Geçen ay İstanbul’da da canlı dinleme olanağı bulduğumuz Londra merkezli grup, indie pop ve folk karışımı müzikleriyle ilk albümden beri takibimde. Özellikle trompet, keman, mandolin, klarnet gibi aletlere de yer verdikleri enstrümantasyonun canlılığı ve akılda kalıcı melodileri aklımda yer etti.
Yeni albümlerinin, oldukça başarılı bir çizgi ortaya koyan birincinin izinden gidip gitmeyeceğini merak ediyordum. İlk single “Deconstruction”ı duyduğumda, “Fanfarlo bir önceki albümün izinden gidiyor” dedim ama kısa bir süre sonra yanıldığımı anladım. Çünkü ardından albümün açılış şarkısı “Replicate”i dinledim. İki şarkı arasında sound açısından bir farklılık vardı.
Yaylı düzenlemeleri öne çıkmış, şarkının temeline insanın yüzüne haykırılmasa da daha hissedilir bir melankoli yerleşmişti. Sanki her an perküsyon işin içine girecekmiş ve patlayacakmış gibi hissettiren ama başladığı tonda devam eden “Replicate”de Balhazar’ın “It's gonna/ It's gonna/ It's gonna/ It's gonna happen soon” şeklinde devam eden kesik kesik vokali, bu pek de tekin olmayan bekleyişin habercisi gibi.
Fanfarlo, bu defa folk unsurlarını biraz daha geri plana alıp, Arcade Fire’ı akla getiren canlı orkestral düzenlemelerle pop soundunu hafifçe parlatmış. Arp, bakır nefesliler, yaylılar ve synthlerle eskisine göre daha güçlü ve daha çarpıcı bir sound elde edilmiş. 1908’de Sibirya’daki Tunguska Irmağı yakınlarında yaşanan meteroid patlamasından adını alan “Tunguska”da nefeslileri, albümün ortasında yer alan 2 dakikalık enstrümantal parça “Evertyhing Turns”de tuşluları ve orkestra çanını öne çıkarmışlar.

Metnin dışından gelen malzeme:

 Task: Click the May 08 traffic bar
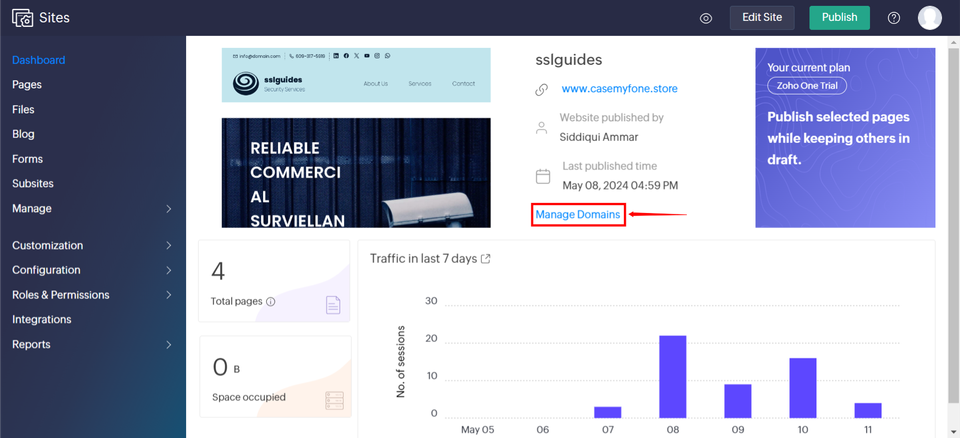(672, 376)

Fanfarlo’nun soundu için yeni neo-new wave denildiğini okudum birkaç yerde. Her şeyin post’u ya da neo’su çıkıyor 2000’lerde. Bu ifadeyi kabul edip etmemek çok da önemli değil; kesin olan şu ki, 80’lerin elektropop etkisi hissedilir şekilde yansımış şarkılara.

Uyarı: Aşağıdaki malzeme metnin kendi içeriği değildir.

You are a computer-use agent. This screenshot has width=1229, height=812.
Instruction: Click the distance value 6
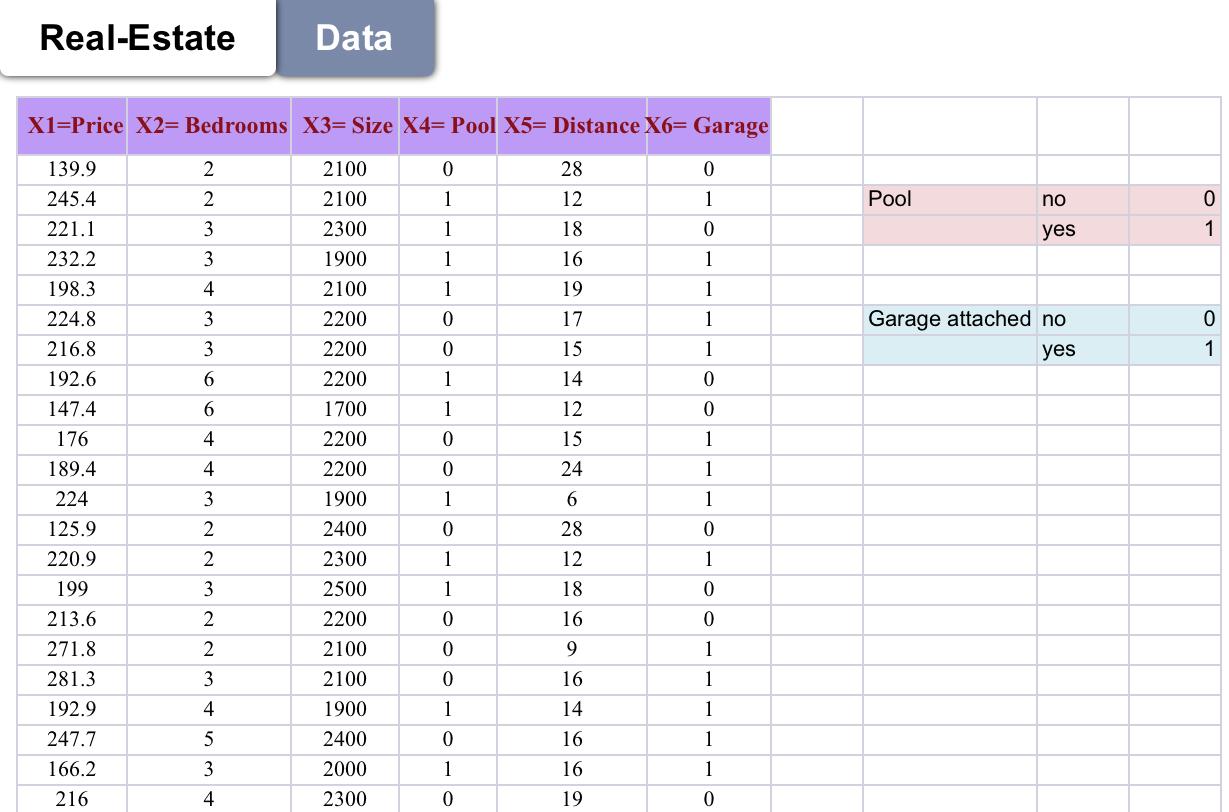click(573, 499)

Albümün genel havası ve şarkı sözleri bir önceki çalışmaları gibi yine iyimser. Multienstrümantalist/vokalist Cathy Lucas ile Balthazar’ın düeti “Feathers”ı dinleyip, tüy gibi hissetmek olanaklı. Zaten kapanışı da “Everything Resolves” adlı 35 saniyelik enstrümantal bir parçayla yapmışlar. Fanfarlo cephesinde işler hep sakin, endişe edecek pek bir şey yok. Olsa da nasılsa sonunda her şey çözümlenir, oda ışıkla dolar.